**EXERCISE PASSAGE:**
"""

MSc projects 2006 - 07

  • JPB-MSc-1: Audio-Visual Lip Tracking (Pinelopi Sotiropoulou)
  • JPB-MSc-2: Eye-tracking for head pose estimation (Murad Abouammoh)
  • JPB-MSc-3: Audio-based speaker location estimation for diarization (Maral Dadvar)

Mail all

The project descriptions below are only intended as starting points. If you wish to discuss possibilities in greater detail I encourage you to email me to arrange a meeting.


JPB-MSc-1: Audio-Visual Lip Tracking

Description

Lip tracking is the task of following the outline of a speaker’s lips through a sequence of video frames. This task is an important component of many audio-visual speech processing applications – including audio-visual speech recognition. The most successful lip tracking systems employ a technique know as active shape and appearance modelling (ASM/AAM). This technique employs a statistical model of the shape (and possibly, appearance) of the speaker’s lips that has been learnt from a small number of video frames in which the lip outlines have been traced by hand. The tracking system then examines the video and employs an iterative search to find a sequence of smoothly changing lip shapes that fit well to this model. Although this technique can work well in optimum conditions, trackers are prone to drift away from the correct solution when the video quality is poor.

This project aims to improve the reliability of a video-based lip tracking system by exploiting the audio speech signal. There is a well-understood mapping between speech sounds and the positions of the lips required to produce them (e.g. the sounds ‘m’, ‘b’ and ‘p’ are made by bringing the lips together, for vowels sounds the lips are open). So when we hear speech we have an expectation of how the lips should behave. A lip tracking system based on audio-visual models can take advantage of this statistical correlation to work more robustly in situations where the video information alone is inadequate.

"""

**DATASET ENTRIES:**
"""

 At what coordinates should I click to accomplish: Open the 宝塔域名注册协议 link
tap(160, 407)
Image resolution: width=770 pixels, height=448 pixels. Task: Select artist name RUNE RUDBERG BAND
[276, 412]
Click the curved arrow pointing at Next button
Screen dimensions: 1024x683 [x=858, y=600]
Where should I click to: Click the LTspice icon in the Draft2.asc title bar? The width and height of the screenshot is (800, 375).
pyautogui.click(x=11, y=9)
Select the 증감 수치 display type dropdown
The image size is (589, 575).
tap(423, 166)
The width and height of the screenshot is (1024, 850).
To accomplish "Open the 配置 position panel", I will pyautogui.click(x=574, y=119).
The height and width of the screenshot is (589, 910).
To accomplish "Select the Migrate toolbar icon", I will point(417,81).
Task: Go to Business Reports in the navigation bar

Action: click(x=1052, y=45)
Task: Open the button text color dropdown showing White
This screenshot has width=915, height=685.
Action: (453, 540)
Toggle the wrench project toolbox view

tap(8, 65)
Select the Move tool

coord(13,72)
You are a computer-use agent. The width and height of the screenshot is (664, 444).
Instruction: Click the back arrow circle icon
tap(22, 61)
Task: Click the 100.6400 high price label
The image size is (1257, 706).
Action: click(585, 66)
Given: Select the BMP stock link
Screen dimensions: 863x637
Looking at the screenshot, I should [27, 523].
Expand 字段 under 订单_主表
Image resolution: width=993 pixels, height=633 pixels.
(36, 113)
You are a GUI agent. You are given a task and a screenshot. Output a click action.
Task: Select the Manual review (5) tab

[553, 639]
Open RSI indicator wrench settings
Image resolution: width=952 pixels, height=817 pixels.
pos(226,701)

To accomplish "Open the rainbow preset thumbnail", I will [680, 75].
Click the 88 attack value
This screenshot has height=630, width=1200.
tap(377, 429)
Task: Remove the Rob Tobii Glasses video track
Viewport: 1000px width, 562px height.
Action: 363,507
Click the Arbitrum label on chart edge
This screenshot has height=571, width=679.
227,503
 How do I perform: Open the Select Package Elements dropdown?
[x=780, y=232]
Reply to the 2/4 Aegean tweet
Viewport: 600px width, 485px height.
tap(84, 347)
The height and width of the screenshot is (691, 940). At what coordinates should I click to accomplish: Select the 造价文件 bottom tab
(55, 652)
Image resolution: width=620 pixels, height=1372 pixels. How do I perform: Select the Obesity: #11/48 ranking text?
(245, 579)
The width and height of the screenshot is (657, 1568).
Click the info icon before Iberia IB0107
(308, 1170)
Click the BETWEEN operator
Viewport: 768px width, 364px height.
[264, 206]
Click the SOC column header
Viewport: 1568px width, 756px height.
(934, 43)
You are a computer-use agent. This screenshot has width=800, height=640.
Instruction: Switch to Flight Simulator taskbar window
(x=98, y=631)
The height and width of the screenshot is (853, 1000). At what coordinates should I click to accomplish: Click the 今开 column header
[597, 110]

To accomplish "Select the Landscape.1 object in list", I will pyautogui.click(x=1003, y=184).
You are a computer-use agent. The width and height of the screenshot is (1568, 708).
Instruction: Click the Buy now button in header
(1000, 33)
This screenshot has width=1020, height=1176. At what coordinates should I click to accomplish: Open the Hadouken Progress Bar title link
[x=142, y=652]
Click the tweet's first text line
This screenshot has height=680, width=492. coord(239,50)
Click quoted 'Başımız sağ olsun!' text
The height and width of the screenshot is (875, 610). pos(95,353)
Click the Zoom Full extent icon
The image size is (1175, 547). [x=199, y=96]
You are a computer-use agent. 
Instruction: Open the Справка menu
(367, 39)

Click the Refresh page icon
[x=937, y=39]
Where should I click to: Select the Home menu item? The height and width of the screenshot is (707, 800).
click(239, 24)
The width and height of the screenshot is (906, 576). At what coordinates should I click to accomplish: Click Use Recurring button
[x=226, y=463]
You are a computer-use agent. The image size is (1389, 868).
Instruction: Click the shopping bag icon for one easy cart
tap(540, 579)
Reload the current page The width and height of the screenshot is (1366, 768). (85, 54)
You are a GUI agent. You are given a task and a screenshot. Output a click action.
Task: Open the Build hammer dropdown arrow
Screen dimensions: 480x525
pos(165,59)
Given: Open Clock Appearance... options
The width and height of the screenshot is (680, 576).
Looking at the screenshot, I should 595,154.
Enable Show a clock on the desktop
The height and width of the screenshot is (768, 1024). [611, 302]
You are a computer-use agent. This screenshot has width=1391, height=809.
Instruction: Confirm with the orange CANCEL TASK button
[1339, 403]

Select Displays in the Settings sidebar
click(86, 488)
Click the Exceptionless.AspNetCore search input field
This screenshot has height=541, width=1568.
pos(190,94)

"""

**PROBLEM STATEMENT:**
Please carry on the MSc project page about lip tracking, picking up right after its last sentence.

**OUTPUT FOR THIS TASK:**
Additional Information

For evaluation purposes the project will use part of a large corpus of audio-visual speech data that has recently been collected at Sheffield. Much of the necessary preprocessing has already been performed, and some tools have already been developed, allowing the project to have a running start. This is a ‘real’ project that is aligned with ongoing research within the Speech and Hearing Research Group. It is hoped that if successful the project outputs will form the foundation of publishable research.

The project is interdisciplinary in nature, involving elements of video processing, audio processing and machine learning, and offers a great opportunity to gain experience in these areas. There are no specific prerequisites, but this is a challenging project and students are expected to be willing to engage with material that may not be covered directly in the taught modules.

Prerequisites

  • Maths (matrices, vectors, linear algebra), good programming skills. Experience of MATLAB will be an advantage.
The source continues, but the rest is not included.